> **PASSAGE FOR REVIEW**:

Anxiety Therapy
Whether anxiety has been with you your whole life, crept up on you recently, or you're not sure what to call what you're feeling, you're not imagining it and you're not alone.
The short version
Anxiety in adults often hides behind high functioning. You may look capable on the outside while internally living with constant worry, overthinking, tension, self-doubt, or a nervous system that rarely fully settles. Many adults spend years functioning this way before realizing how much energy it takes to hold everything together. Other times it's been there so long it simply feels like your personality.
Therapy focuses on understanding not just the symptoms but the deeper patterns underneath them. If you've been managing anxiety for years, there's usually something worth looking at underneath it. The goal is not just getting better at carrying it, but actually carrying less.
Common Patterns
Overthinking
Mental loops, second-guessing, catastrophizing, and difficulty tolerating uncertainty can create an overall hum of internal noise. Anxiety often creates avoidance too, where decisions, conversations, or situations feel hard to face.
Hypervigilance
Many people with anxiety feel constantly on alert, scanning for problems, rejection, conflict, mistakes, or worst-case scenarios. The nervous system stays in a low-level preparation mode, trying to anticipate what might go wrong before it does.
Emotional Exhaustion
It shows up as perfectionism, people-pleasing, burnout, irritability, sleep issues, and difficulty fully relaxing. For men especially, anxiety can look like irritability, overworking, or a low-grade restlessness that never settles.
How I Work with Anxiety
Anxiety is often the symptom. The deeper question is what it's protecting.

> **GIVEN INFORMATION**:
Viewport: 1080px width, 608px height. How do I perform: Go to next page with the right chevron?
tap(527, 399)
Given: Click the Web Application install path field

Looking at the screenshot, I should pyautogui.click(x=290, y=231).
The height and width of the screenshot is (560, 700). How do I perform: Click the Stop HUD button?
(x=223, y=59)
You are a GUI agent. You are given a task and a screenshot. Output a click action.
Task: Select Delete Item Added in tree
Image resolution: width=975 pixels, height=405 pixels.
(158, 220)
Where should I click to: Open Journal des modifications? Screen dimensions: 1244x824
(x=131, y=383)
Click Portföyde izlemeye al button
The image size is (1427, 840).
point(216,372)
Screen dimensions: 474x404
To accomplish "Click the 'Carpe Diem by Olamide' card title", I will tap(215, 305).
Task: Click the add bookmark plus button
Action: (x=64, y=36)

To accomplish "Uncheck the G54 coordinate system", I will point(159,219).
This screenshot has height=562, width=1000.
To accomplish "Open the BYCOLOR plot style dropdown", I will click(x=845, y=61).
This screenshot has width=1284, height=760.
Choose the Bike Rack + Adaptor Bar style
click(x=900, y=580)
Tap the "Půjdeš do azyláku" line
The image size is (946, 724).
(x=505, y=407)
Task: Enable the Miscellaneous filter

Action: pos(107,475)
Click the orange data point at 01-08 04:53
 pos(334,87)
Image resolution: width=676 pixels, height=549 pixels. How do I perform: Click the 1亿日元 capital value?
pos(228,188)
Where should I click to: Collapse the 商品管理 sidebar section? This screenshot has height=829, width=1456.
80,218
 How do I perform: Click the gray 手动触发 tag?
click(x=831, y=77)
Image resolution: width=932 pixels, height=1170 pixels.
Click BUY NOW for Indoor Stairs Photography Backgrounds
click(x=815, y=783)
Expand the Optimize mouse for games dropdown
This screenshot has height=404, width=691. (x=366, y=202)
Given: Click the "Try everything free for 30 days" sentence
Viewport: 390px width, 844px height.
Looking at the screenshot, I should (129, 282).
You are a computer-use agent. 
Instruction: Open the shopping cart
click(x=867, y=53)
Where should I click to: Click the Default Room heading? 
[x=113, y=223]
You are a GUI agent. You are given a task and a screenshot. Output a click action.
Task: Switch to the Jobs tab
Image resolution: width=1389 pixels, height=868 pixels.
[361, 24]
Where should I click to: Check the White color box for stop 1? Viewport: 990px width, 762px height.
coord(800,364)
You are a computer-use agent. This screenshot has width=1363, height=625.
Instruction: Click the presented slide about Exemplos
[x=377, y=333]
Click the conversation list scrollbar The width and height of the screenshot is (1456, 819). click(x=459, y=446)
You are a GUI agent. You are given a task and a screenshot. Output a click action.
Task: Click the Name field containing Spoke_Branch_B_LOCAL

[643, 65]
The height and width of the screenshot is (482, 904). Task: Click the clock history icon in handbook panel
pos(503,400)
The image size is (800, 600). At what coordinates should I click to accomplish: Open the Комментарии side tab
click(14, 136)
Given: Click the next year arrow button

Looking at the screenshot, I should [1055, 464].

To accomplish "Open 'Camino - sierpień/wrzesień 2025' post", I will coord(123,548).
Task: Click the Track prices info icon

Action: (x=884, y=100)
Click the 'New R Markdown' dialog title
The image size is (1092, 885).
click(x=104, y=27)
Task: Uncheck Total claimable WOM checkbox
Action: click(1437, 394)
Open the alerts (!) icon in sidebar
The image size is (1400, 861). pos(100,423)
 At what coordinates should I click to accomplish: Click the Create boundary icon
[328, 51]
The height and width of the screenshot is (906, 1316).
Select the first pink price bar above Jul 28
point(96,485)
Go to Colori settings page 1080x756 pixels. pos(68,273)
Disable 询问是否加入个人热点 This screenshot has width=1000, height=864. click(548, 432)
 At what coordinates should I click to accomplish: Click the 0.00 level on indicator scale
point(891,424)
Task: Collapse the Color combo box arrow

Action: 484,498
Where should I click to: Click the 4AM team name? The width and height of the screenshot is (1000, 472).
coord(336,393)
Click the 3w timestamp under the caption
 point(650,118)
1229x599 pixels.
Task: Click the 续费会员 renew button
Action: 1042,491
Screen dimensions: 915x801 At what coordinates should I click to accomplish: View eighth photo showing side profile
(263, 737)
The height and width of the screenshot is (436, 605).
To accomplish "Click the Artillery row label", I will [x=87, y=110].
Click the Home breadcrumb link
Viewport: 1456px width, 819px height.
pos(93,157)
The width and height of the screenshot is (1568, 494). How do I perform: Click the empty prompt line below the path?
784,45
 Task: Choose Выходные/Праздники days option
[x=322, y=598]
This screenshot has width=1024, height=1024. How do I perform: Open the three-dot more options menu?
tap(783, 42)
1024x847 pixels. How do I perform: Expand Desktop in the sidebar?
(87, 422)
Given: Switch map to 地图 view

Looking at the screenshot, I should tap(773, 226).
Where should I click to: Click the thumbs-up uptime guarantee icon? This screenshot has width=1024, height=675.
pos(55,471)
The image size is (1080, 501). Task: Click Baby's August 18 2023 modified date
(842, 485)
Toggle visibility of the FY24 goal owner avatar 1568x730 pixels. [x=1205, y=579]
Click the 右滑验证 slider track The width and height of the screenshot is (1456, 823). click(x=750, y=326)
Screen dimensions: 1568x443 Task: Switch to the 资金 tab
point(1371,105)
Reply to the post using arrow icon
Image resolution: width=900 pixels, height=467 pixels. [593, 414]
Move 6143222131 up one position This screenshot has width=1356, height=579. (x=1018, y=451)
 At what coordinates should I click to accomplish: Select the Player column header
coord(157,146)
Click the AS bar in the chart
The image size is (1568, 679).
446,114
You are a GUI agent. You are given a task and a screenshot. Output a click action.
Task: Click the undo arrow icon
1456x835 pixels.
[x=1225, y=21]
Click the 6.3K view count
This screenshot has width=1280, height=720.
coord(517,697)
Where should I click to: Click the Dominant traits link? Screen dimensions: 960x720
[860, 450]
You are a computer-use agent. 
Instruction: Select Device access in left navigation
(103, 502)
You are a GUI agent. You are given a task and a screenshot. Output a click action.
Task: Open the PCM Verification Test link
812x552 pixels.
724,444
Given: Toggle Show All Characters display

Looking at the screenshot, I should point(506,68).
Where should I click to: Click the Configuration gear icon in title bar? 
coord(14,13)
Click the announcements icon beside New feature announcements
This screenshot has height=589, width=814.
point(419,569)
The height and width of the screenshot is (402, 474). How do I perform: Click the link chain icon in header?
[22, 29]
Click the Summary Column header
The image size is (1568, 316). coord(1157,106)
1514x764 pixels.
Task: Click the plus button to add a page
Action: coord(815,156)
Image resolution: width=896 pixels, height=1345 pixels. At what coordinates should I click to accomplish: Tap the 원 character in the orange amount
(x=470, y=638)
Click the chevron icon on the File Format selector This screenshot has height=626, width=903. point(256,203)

> **PROMPT 1**:
Answer these about the anxiety therapy page:
(a) What does anxiety in adults often hide behind?
(b) What mode does the nervous system stay in for people who feel constantly on alert?
(c) For men, what can anxiety look like?
> **PROMPT 2**:
List everything the anxiety therapy page says people with anxiety scan for while constantly on alert.
Answer from the text alone.

> **WORKED SOLUTION 1**:
(a) High functioning.
(b) A low-level preparation mode.
(c) Irritability, overworking, or a low-grade restlessness that never settles.

> **WORKED SOLUTION 2**:
Problems
Rejection
Conflict
Mistakes
Worst-case scenarios